Another memory I have was when I was in 5th grade, recess had just ended and I had lined up with my class and was waiting for our teacher to bring us inside. A girl standing next to me looked at my legs and said “Gross, your legs are covered with hair! That’s disgusting.” I looked at my legs, and sure enough they were covered with hair. Fine blonde hairs that were only visible because of how the sunlight was shining. I secretly started using my older sister’s razor to shave until I could ask my mom to get me one of my own.

When I was 16 I had gone to the grocery store and saw a group of college kids. They were unwashed (literally, it was raining and their arms, legs and faces were spotted like dusty cars) hippies, and were quite obviously drunk. The thing that gets me, though, is that I was more repulsed by one of the woman’s unshaven legs than I was by her very dirty skin, greasy hair, and horrible body odor.

In the interests of full disclosure, I do shave my legs and underarms regularly. However, I find it horribly unfortunate that in America a woman’s shaving habits are often a political statement. Women who do not shave are quickly placed in a political category. Because I do not wish to make the political statement that unshaven legs and underarms make, I feel as though I must shave. If it were merely a matter of aesthetics I wouldn’t shave at all.

I’ve toyed with the idea of not shaving anymore. I asked my husband, and he said he doesn’t really care one way or the other. I often feel the need to keep some of my opinions on the down low around my parents and family. Unshaven legs and armpits, once seen, say more than I want to say (where I live is really hot, so long pants are really uncomfortable most of the year). I think that someday I’ll get some guts and just not worry about it so much. Or someday I’ll get so fed up with the media telling me that how I (and all women) look is all wrong and needs to be plucked waxed and shaved just to be “normal.”

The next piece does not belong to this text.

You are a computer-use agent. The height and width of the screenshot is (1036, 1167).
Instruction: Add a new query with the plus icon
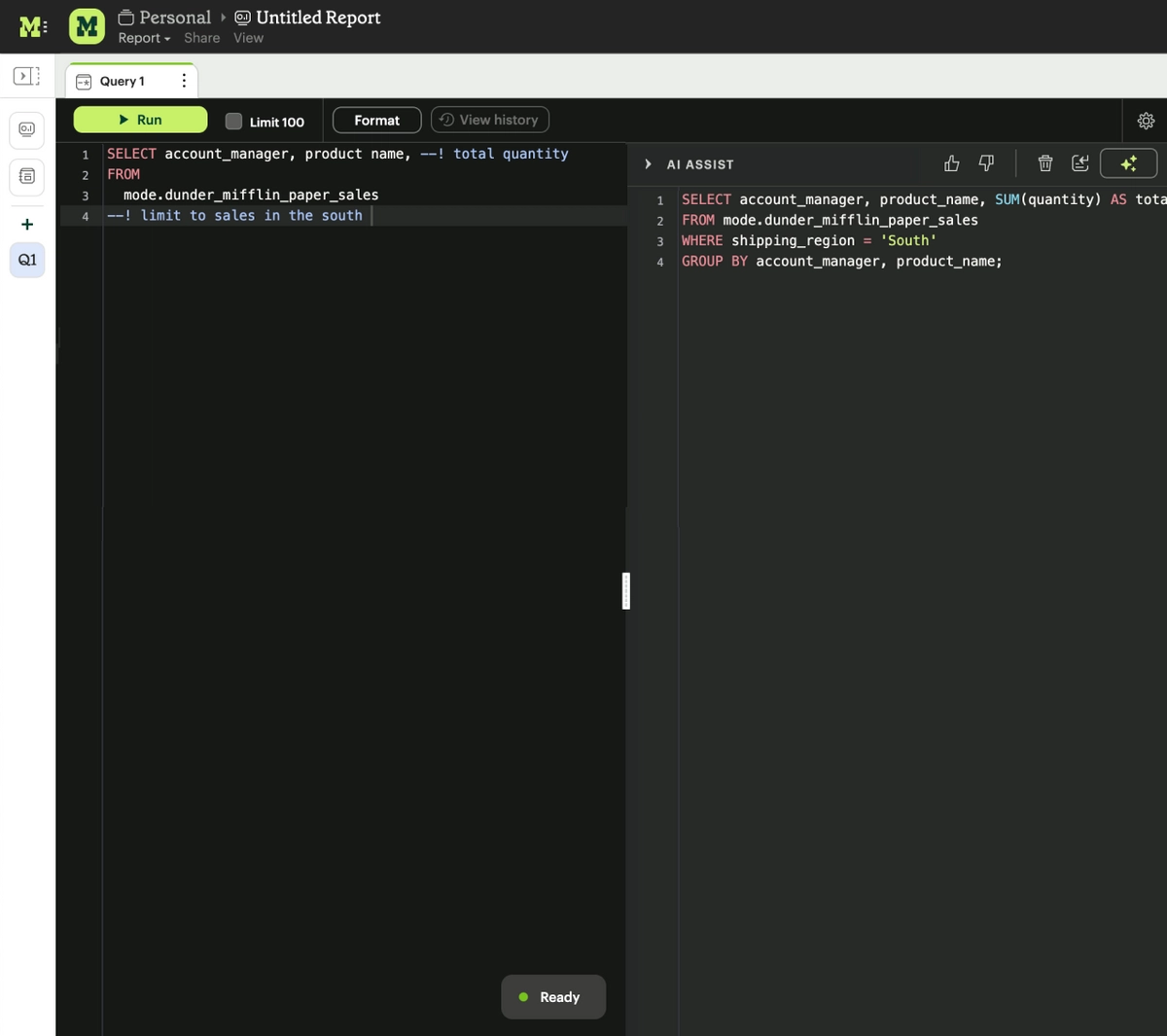point(26,223)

I don’t like shaving. It’s not because it’s hard (because it isn’t really). I don’t like it because it makes my personal grooming habits into a public statement. It invades my privacy. I don’t like it because every time I do it I feel like I’m contributing to a social mindset that views a woman’s natural body and bodily functions as inherently unclean. I don’t like it because I know that it doesn’t really make me more attractive (because foreign women are plenty attractive when they don’t shave). I don’t like it because God didn’t make me hairless, and there’s no good reason that I should feel that I need to be. I am certain that after the resurrection there will be no razors for anyone, and no one will care.